■ TRY IT ■
Return, without anything added, the lines from the one containing "The image size is (1568, 751)." through the end of the entries below, exactly as written.

■ DATASET ENTRIES ■
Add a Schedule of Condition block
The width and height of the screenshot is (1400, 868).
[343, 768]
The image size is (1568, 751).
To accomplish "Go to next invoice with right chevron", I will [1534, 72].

■ EXERCISE OUTPUT ■
The image size is (1568, 751).
To accomplish "Go to next invoice with right chevron", I will [1534, 72].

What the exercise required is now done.